------ MATERIALS PROVIDED ------

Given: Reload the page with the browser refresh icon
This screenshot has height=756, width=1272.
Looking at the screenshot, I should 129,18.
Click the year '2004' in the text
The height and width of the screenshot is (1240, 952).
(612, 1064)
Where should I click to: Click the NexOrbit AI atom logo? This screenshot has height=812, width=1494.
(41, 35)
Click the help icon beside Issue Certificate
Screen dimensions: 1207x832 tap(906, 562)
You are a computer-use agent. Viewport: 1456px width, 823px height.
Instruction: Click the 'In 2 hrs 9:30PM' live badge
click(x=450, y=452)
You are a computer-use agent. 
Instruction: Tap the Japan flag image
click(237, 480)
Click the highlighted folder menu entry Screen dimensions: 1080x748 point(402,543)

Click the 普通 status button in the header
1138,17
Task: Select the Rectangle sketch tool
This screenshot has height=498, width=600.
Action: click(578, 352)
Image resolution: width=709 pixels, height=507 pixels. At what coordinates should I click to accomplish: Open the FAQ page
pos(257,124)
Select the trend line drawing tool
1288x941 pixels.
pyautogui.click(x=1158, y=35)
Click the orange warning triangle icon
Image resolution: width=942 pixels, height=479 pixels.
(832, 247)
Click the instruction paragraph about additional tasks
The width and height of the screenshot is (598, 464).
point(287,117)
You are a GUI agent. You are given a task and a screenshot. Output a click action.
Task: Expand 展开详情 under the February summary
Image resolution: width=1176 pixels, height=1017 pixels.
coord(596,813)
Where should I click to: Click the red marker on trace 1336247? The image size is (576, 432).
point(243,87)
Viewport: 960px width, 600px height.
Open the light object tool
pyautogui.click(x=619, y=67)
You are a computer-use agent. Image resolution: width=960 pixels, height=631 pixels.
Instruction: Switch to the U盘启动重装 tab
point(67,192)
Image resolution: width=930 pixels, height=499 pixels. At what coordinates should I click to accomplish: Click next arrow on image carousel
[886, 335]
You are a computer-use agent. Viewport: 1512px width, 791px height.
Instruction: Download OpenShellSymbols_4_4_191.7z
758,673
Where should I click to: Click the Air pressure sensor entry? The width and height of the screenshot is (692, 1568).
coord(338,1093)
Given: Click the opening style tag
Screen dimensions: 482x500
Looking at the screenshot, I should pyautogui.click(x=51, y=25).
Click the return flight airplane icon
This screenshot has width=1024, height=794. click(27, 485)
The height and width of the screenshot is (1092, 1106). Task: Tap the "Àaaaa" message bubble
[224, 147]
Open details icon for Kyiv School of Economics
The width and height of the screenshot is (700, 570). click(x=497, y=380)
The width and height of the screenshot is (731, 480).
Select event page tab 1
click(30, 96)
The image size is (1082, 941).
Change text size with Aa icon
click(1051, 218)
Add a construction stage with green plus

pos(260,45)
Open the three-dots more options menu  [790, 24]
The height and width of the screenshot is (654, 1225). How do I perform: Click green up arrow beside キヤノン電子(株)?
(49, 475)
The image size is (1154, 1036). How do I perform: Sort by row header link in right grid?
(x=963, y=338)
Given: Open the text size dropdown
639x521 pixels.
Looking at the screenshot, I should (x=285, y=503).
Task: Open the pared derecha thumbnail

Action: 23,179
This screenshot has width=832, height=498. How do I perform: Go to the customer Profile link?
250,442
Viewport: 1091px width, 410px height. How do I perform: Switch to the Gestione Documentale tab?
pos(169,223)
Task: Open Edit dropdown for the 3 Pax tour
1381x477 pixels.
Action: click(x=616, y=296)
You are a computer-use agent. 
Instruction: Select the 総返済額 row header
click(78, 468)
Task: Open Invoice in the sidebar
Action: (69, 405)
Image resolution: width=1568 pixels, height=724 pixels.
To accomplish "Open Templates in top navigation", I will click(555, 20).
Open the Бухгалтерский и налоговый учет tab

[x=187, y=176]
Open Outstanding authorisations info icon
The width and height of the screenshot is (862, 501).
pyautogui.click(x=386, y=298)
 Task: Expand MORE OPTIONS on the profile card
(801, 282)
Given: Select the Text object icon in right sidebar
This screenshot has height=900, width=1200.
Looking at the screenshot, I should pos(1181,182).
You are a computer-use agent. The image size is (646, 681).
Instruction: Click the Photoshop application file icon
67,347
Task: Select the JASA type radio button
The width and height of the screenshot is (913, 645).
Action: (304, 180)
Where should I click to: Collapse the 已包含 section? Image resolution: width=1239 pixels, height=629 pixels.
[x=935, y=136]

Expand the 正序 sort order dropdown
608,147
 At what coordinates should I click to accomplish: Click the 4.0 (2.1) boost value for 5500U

------

◆ GOAL OF THE EXERCISE ◆
All entries are to be retyped with no difference from the original.

◆ RESULT BELOW ◆
Given: Reload the page with the browser refresh icon
This screenshot has height=756, width=1272.
Looking at the screenshot, I should 129,18.
Click the year '2004' in the text
The height and width of the screenshot is (1240, 952).
(612, 1064)
Where should I click to: Click the NexOrbit AI atom logo? This screenshot has height=812, width=1494.
(41, 35)
Click the help icon beside Issue Certificate
Screen dimensions: 1207x832 tap(906, 562)
You are a computer-use agent. Viewport: 1456px width, 823px height.
Instruction: Click the 'In 2 hrs 9:30PM' live badge
click(x=450, y=452)
You are a computer-use agent. 
Instruction: Tap the Japan flag image
click(237, 480)
Click the highlighted folder menu entry Screen dimensions: 1080x748 point(402,543)

Click the 普通 status button in the header
1138,17
Task: Select the Rectangle sketch tool
This screenshot has height=498, width=600.
Action: click(578, 352)
Image resolution: width=709 pixels, height=507 pixels. At what coordinates should I click to accomplish: Open the FAQ page
pos(257,124)
Select the trend line drawing tool
1288x941 pixels.
pyautogui.click(x=1158, y=35)
Click the orange warning triangle icon
Image resolution: width=942 pixels, height=479 pixels.
(832, 247)
Click the instruction paragraph about additional tasks
The width and height of the screenshot is (598, 464).
point(287,117)
You are a GUI agent. You are given a task and a screenshot. Output a click action.
Task: Expand 展开详情 under the February summary
Image resolution: width=1176 pixels, height=1017 pixels.
coord(596,813)
Where should I click to: Click the red marker on trace 1336247? The image size is (576, 432).
point(243,87)
Viewport: 960px width, 600px height.
Open the light object tool
pyautogui.click(x=619, y=67)
You are a computer-use agent. Image resolution: width=960 pixels, height=631 pixels.
Instruction: Switch to the U盘启动重装 tab
point(67,192)
Image resolution: width=930 pixels, height=499 pixels. At what coordinates should I click to accomplish: Click next arrow on image carousel
[886, 335]
You are a computer-use agent. Viewport: 1512px width, 791px height.
Instruction: Download OpenShellSymbols_4_4_191.7z
758,673
Where should I click to: Click the Air pressure sensor entry? The width and height of the screenshot is (692, 1568).
coord(338,1093)
Given: Click the opening style tag
Screen dimensions: 482x500
Looking at the screenshot, I should pyautogui.click(x=51, y=25).
Click the return flight airplane icon
This screenshot has width=1024, height=794. click(27, 485)
The height and width of the screenshot is (1092, 1106). Task: Tap the "Àaaaa" message bubble
[224, 147]
Open details icon for Kyiv School of Economics
The width and height of the screenshot is (700, 570). click(x=497, y=380)
The width and height of the screenshot is (731, 480).
Select event page tab 1
click(30, 96)
The image size is (1082, 941).
Change text size with Aa icon
click(1051, 218)
Add a construction stage with green plus

pos(260,45)
Open the three-dots more options menu  [790, 24]
The height and width of the screenshot is (654, 1225). How do I perform: Click green up arrow beside キヤノン電子(株)?
(49, 475)
The image size is (1154, 1036). How do I perform: Sort by row header link in right grid?
(x=963, y=338)
Given: Open the text size dropdown
639x521 pixels.
Looking at the screenshot, I should (x=285, y=503).
Task: Open the pared derecha thumbnail

Action: 23,179
This screenshot has width=832, height=498. How do I perform: Go to the customer Profile link?
250,442
Viewport: 1091px width, 410px height. How do I perform: Switch to the Gestione Documentale tab?
pos(169,223)
Task: Open Edit dropdown for the 3 Pax tour
1381x477 pixels.
Action: click(x=616, y=296)
You are a computer-use agent. 
Instruction: Select the 総返済額 row header
click(78, 468)
Task: Open Invoice in the sidebar
Action: (69, 405)
Image resolution: width=1568 pixels, height=724 pixels.
To accomplish "Open Templates in top navigation", I will click(555, 20).
Open the Бухгалтерский и налоговый учет tab

[x=187, y=176]
Open Outstanding authorisations info icon
The width and height of the screenshot is (862, 501).
pyautogui.click(x=386, y=298)
 Task: Expand MORE OPTIONS on the profile card
(801, 282)
Given: Select the Text object icon in right sidebar
This screenshot has height=900, width=1200.
Looking at the screenshot, I should pos(1181,182).
You are a computer-use agent. The image size is (646, 681).
Instruction: Click the Photoshop application file icon
67,347
Task: Select the JASA type radio button
The width and height of the screenshot is (913, 645).
Action: (304, 180)
Where should I click to: Collapse the 已包含 section? Image resolution: width=1239 pixels, height=629 pixels.
[x=935, y=136]

Expand the 正序 sort order dropdown
608,147
 At what coordinates should I click to accomplish: Click the 4.0 (2.1) boost value for 5500U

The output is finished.